Since arithmetic has been shown to participate in the shaping of subjects’ cognitive experience (daily and situated) (Lave, 1988), how can we think of the increase (regularly envisaged as frenetic) of quantification and ciphering in present experiences of the world and in particular for those who produce numbers? What are the power issues at work in these practices through their appreciation of spatialities and temporalities?
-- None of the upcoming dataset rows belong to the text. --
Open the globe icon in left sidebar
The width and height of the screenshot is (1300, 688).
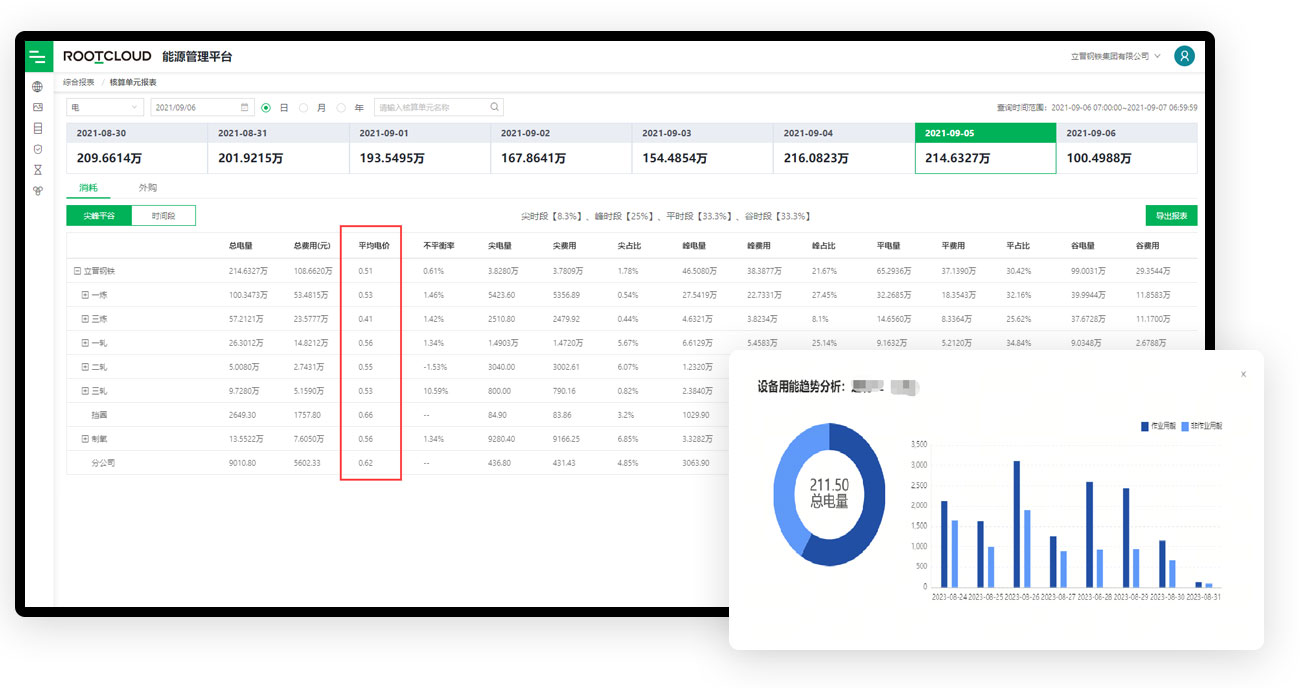click(38, 87)
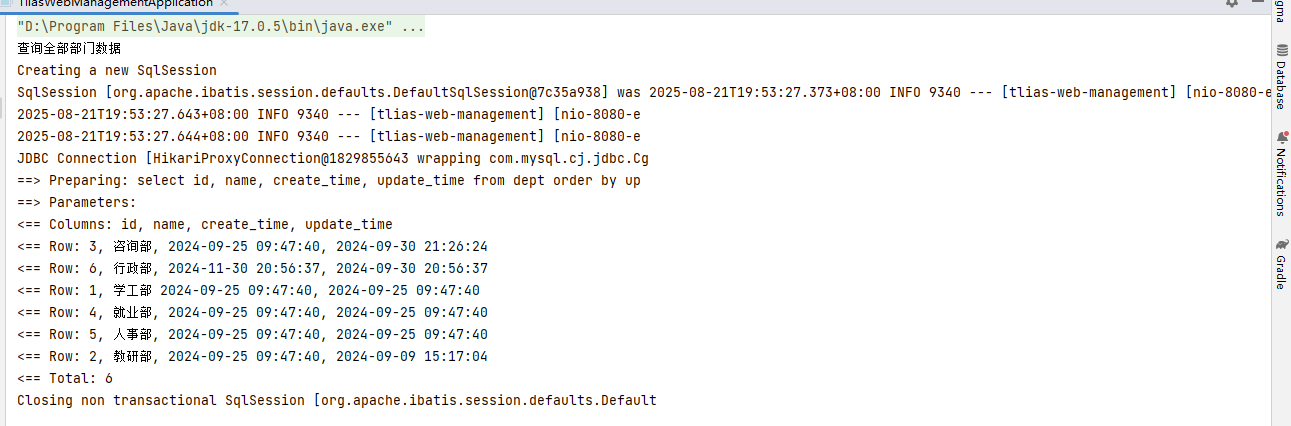Click the 'Closing non transactional SqlSession' line
The width and height of the screenshot is (1291, 426).
(336, 401)
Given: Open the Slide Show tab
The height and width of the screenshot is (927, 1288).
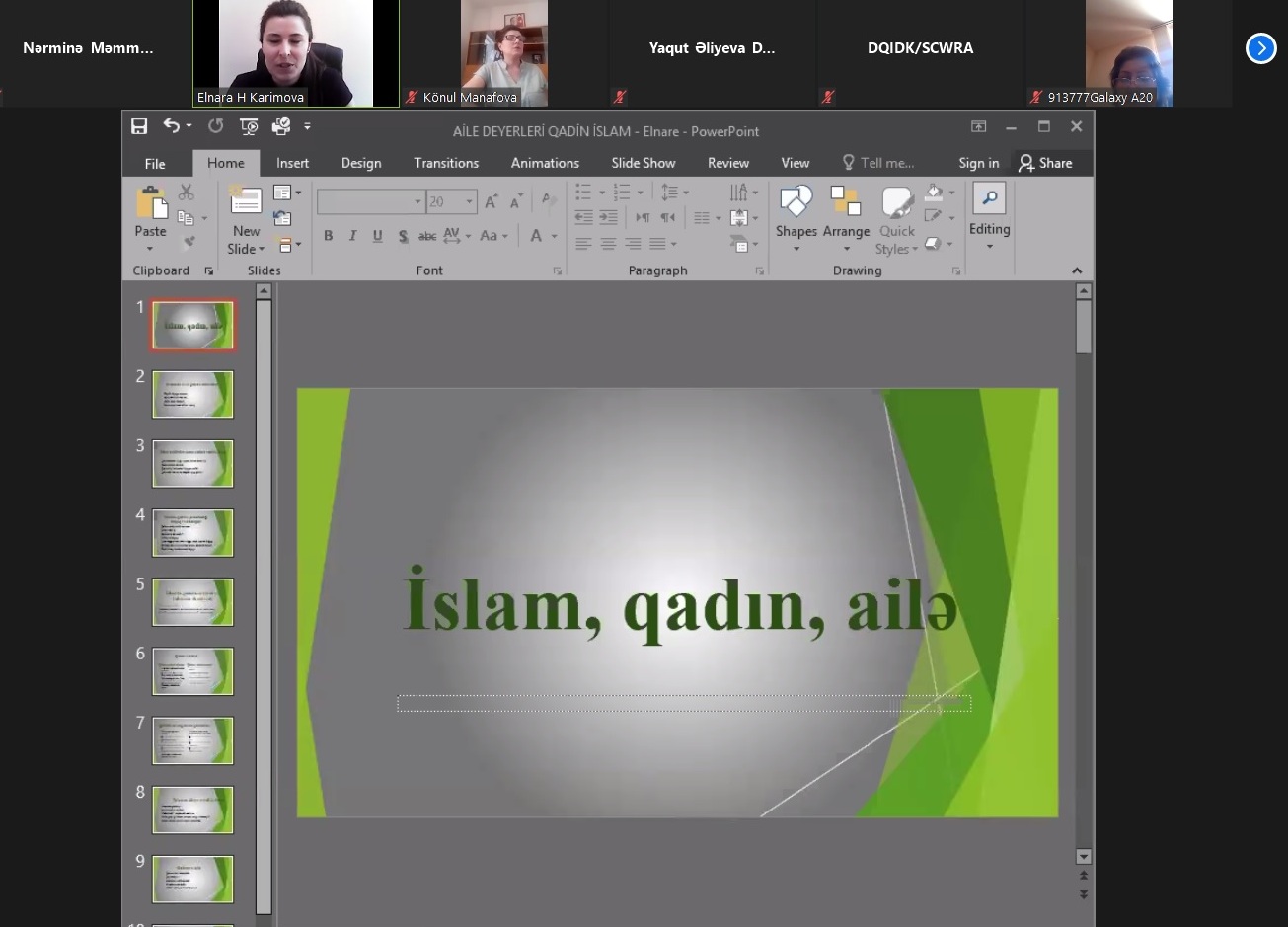Looking at the screenshot, I should coord(643,163).
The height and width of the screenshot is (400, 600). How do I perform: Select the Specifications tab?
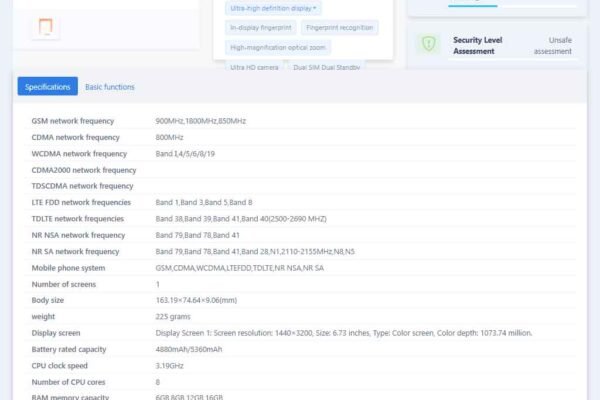point(47,87)
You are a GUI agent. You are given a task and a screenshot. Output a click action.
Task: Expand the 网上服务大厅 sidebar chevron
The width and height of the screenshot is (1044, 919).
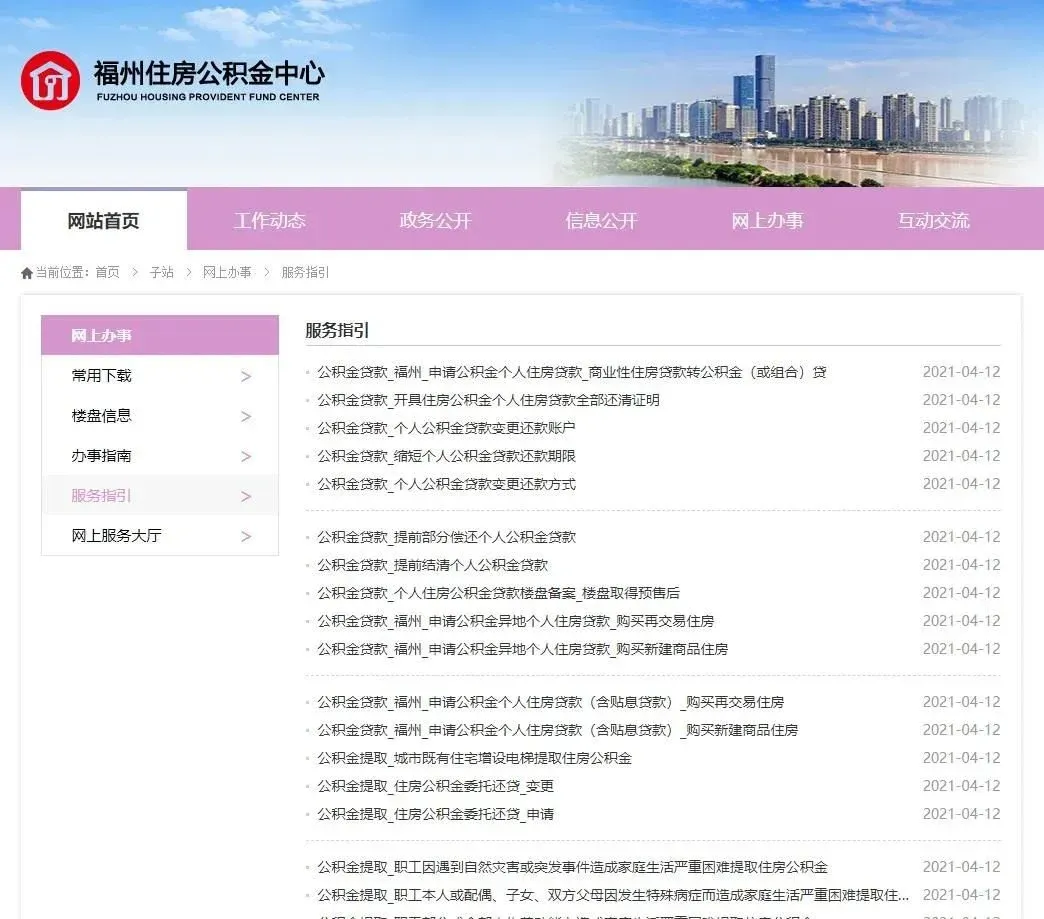coord(245,536)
Betwixt and between different ways of being in the world and seeing it, how do actors deal with this discomfort (Chateauraynaud, 2014, Gaulejac and Vandewattyne, 2020), or “cognitive dissonance”? Do we validate the perspective of a magical character of capitalism (Moeran and de Waal Malefyt, 2018) about how it makes the world perceived through numbering, leading to the revisiting of ”modern“ conceptions of reality and the person (Boddy, 1994)?

Three major lines of inquiry emerge from this set of questions:
i) The dirty work and black box of producing numbers / quantification;
ii) The contradiction between reality of numbers and ignorance / belief in quantification practices;
iii) The power dynamics and experience of producing numbers / statistics / quantification.

This special issue calls for further examination of these various approaches, in tandem or autonomously, alongside the problem of double consciousness of quantification.
We aim to address the tensions, interpretative possibilities, and compromises that these contexts generate. We seek contributions that examine whom, where and how activities of quantification or “putting the real into variables” (Drouet, 2018) are carried out; the material and organizational devices deployed by these actors; the relationships between numbers, thought and action; the moral qualities attributed to numbers and the reflexive practices they invoke; and how ethnography can shed light on the practical, cognitive and heuristic, ethical and political processes associated with quantification.

We welcome contributions based on extensive fieldwork and related to but not limited to the following main topics (insofar as they approach them from a quantification perspective): evaluation of literacy campaigns, assessment of the extent of sexual violence, sustainable development, climate change, health policies and clinical science. This call is not restricted to any specific geographical area. Proposals that put into perspective or converge French, German and English-speaking interpretative traditions on these issues are particularly encouraged.

Proposals for articles (approx. 3000 characters) are due by 15 September 2024 and should be sent to e_bourel@yahoo.com and frederic.lemarcis@ens-lyon.fr. Full papers are due by March 2025.
The issue is scheduled for publication in Spring 2026.